Later that year, it became the best-selling car in Argentina, with a total of 110,382 sold between 1973 and 1978. Production of the second-generation model lasted from 1978 until 1982, and production of the third generation lasted from 1982 until 1987. In 1987, the fourth and final generation was released and in 1988 a diesel model was added to the lineup for the first time, but it was discontinued as of 1989. Production of the fourth-generation Argentine Ranchero ended in 1991.

==Present day==

2023 Matchbox model of a 1970 Ford Ranchero

Rancheros are reasonably collectible, though they are nowadays often overlooked in favor of the later-arriving Chevrolet El Camino, which stayed in production eight more years. Miniatures, apart from hand-cast resin kits from cottage-industry makers, are rare. Several Revell offerings of the 1957 model in both 1/32 and 1/25 scale have been offered over the years, as has a kit of the 1961 Ranchero by AMT/Ertl. A well-detailed promotional model of 1959 intended for distribution by dealers was offered both with and without interior trim, windows, and friction drive by AMT/Ertl's predecessor, SMP; resin castings of this model's body are offered by the aforementioned cottage industries, as well. Matchbox produced a 1961 Ford Falcon Ranchero for the 2018 line as well as a 1970 Ford Ranchero for the 2023 line. Johnny Lightning makes a 1964 model, Hot Wheels made an adult collectible '57 in a limited run. In 2009 Hot Wheels produced a '72 Ford Ranchero that is still in production today. Hot Wheels also introduced (in 2011) the '65 Ford Ranchero that has a hard tonneau cover on the bed, and an opening in the hood that reveals the engine beneath. Racing Champions made a 1/64 scale 1957 Ranchero and AMT/Ertl currently produces a diecast '57 which doubles as a bank. AMT was responsible for other early dealer promotional models, too, including those of the aforementioned El Camino. Tonka produced a resin toy version of the 1968-69 model in roughly 1/24 scale as part of an auto transporter set; the front end of that toy arguably resembles the 1969 model more closely. In 2019, Greenlight Collectibles introduced 1972, 1973, 1974, and 1976 Ranchero models in 1/64 scale. The 1979 Ranchero was made as a 1/18 scale resin model by BOS (Best Of Show) Models.

Questions on the material
- a) Write out the Ford Ranchero passage between "Later that year, it" and "ended in 1991.", inclusive.
- b) Resume the Ford Ranchero passage after its last sentence.

(Collected data)
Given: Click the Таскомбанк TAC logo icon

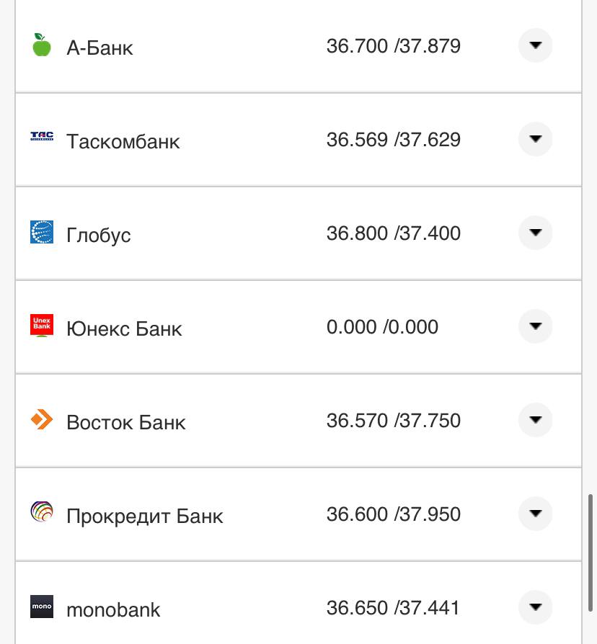Looking at the screenshot, I should 42,136.
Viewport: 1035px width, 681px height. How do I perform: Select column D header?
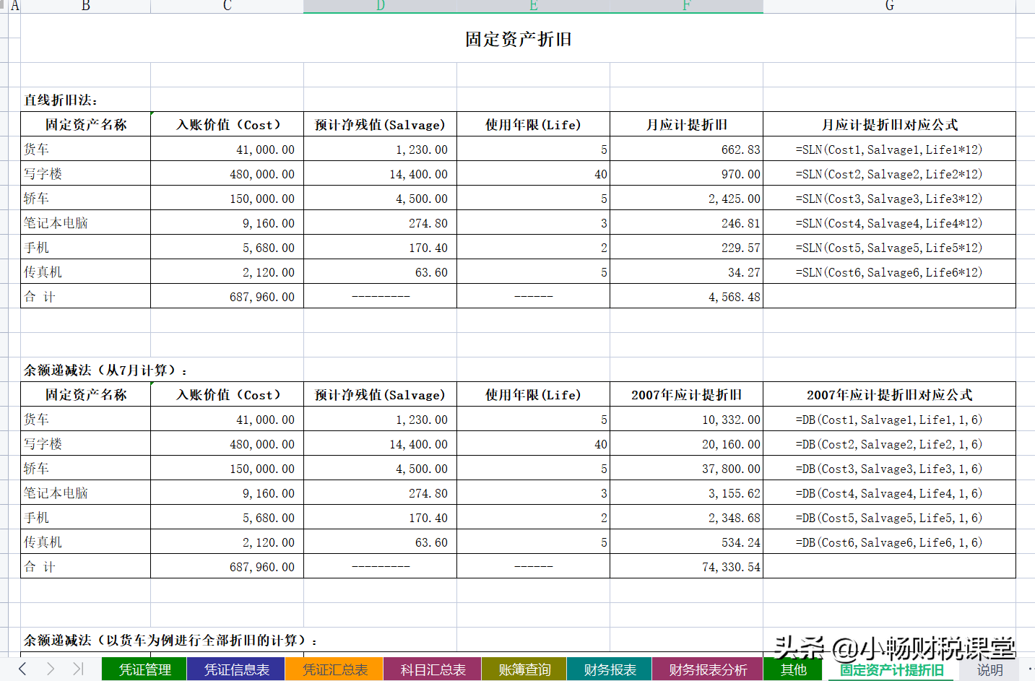(x=379, y=6)
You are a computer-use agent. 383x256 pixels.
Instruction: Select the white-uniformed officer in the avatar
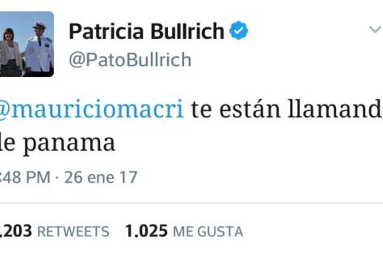(39, 49)
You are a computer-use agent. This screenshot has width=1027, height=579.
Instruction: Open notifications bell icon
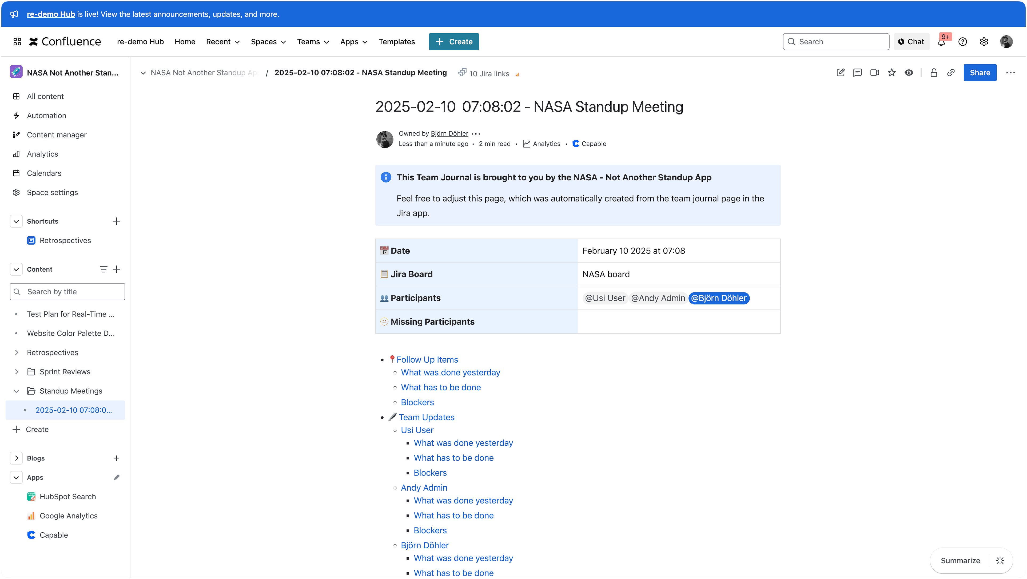(941, 41)
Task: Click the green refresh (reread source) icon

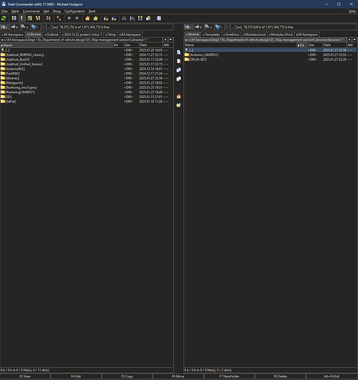Action: [x=4, y=18]
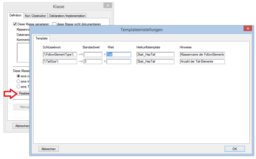
Task: Close the Klasse dialog window
Action: [108, 6]

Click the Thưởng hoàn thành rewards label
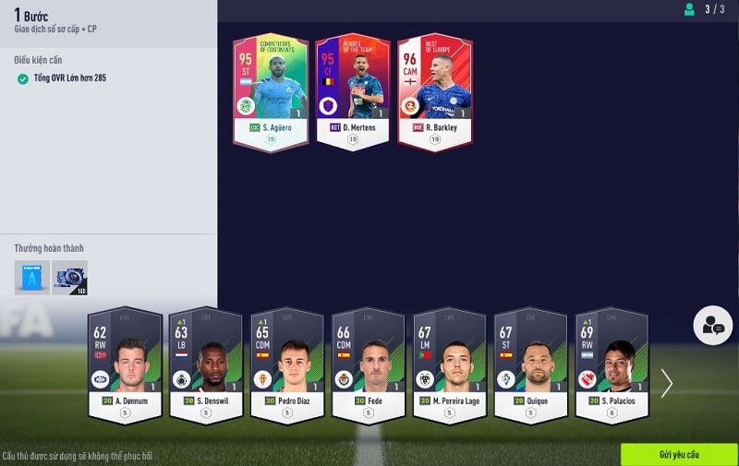pyautogui.click(x=49, y=248)
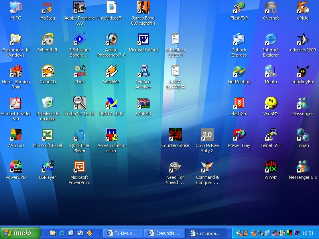Image resolution: width=319 pixels, height=239 pixels.
Task: Select the Papelera de reciclaje icon
Action: (x=48, y=104)
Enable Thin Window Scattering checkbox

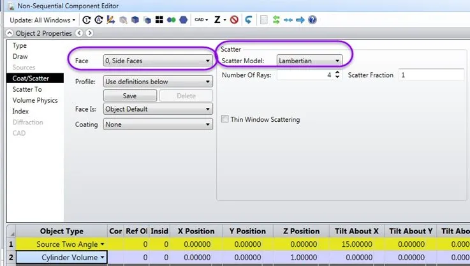click(224, 119)
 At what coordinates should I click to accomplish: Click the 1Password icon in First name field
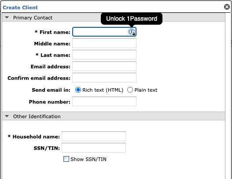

Exercise responses
- a)
Later that year, it became the best-selling car in Argentina, with a total of 110,382 sold between 1973 and 1978. Production of the second-generation model lasted from 1978 until 1982, and production of the third generation lasted from 1982 until 1987. In 1987, the fourth and final generation was released and in 1988 a diesel model was added to the lineup for the first time, but it was discontinued as of 1989. Production of the fourth-generation Argentine Ranchero ended in 1991.

- b)
The idea of a car-based pickup remains an attractive one and is an illustration of how favorable treatment for light trucks over cars by United States regulations skews the marketplace. Many Ranchero and El Camino owners, indeed, stopped buying new vehicles when those models were discontinued. Aftermarket conversions of the Fairmont Futura and Mercury Zephyr Z7 sport coupes to a Ranchero-like "Durango" pickup were sold in select Ford dealers in the early- to mid-1980s. Recently, interest in producing such vehicles again has grown, including those like the Subaru Baja, essentially an Outback station wagon with a stubby pickup bed instead of an enclosed cargo area. The Baja, like the Ranchero, is titled in most American states and Canadian provinces as a commercial vehicle. Until the late-2000s, the North American market tended to lean towards compact and midsized crew-cab four-door pickups such as the Ford Explorer Sport Trac and Chevrolet Colorado. However, with the compact pickups having grown towards midsized and encroaching on base models of more profitable full-sized pickups, some manufacturers such as Ford and Ram Trucks have discontinued even their compact and midsized offerings; Ford discontinued the American Ranger in 2012 and originally opted not to sell its global replacement in North America due to being too close in size and price to the base model Ford F-150, though did eventually introduce it for the 2019 model year.

In 2025, Ford filed an application for the trademark to "Ranchero" in the United States, which had previously expired in 2008. Some automotive publications speculated that Ford would use the Ranchero name for a $30,000 two-door electric pickup truck that would be released in 2027. In August 2026, this truck was officially announced as the Ford Fathom.